The purpose of this project is to analyze the written reviews of the paid Amazon Vine Program. This program is a service that allows manufacturers and publishers to receive reviews for their products. Companies pay a small fee to Amazon and provide products to Amazon Vine members who are required to publish reviews. This particular project focused on a dataset containing reviews of video game products. PySpark was used to perform the ETL process, including peforming a connection to an Amazon Web Service RDS database to load the data into pgAdmin. Then PySpark was used to determine if there was any bias toward favorable reviews from Vine and non Vine members in the videogame dataset. The results are shown below.
Below are the results and the code that produced them.
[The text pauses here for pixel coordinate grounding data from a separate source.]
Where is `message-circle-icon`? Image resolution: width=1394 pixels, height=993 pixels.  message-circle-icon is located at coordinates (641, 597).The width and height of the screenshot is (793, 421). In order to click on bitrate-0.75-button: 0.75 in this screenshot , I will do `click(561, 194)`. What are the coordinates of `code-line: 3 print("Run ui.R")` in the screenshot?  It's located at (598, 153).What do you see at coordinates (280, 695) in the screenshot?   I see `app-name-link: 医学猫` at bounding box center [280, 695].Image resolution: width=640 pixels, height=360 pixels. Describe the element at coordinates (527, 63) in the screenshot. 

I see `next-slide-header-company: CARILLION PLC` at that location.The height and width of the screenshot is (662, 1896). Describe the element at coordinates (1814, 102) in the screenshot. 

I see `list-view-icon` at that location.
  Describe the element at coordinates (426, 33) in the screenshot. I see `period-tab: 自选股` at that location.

- There were 94 total reviews from Vine members
- There were 40,471 total reviews from non Vine members
- Of the 94 Vine member reviews, there were 48 - 5 star reviews
- Of the 40,471 non Vine member reviews, there were 15,663 - 5 star reviews
- 51.06% of Vine members wrote 5 star reviews
- 38.70% of non Vine members wrote 5 star reviews
The analysis shows that there is a positivity bias in Amazon's Vine Program of 12.36%. Another analysis that could be done would involve looking at other datasets. Since they are all formatted the same, it would not be difficult to join multiple datasets together and perform the same analysis. This would show if this bias is limited to just the video game dataset or if it is consistent across all products. Because there are only 94 Vine members in the video game dataset compared to 40,471 non members, it would be beneficial to include datasets with more Vine members.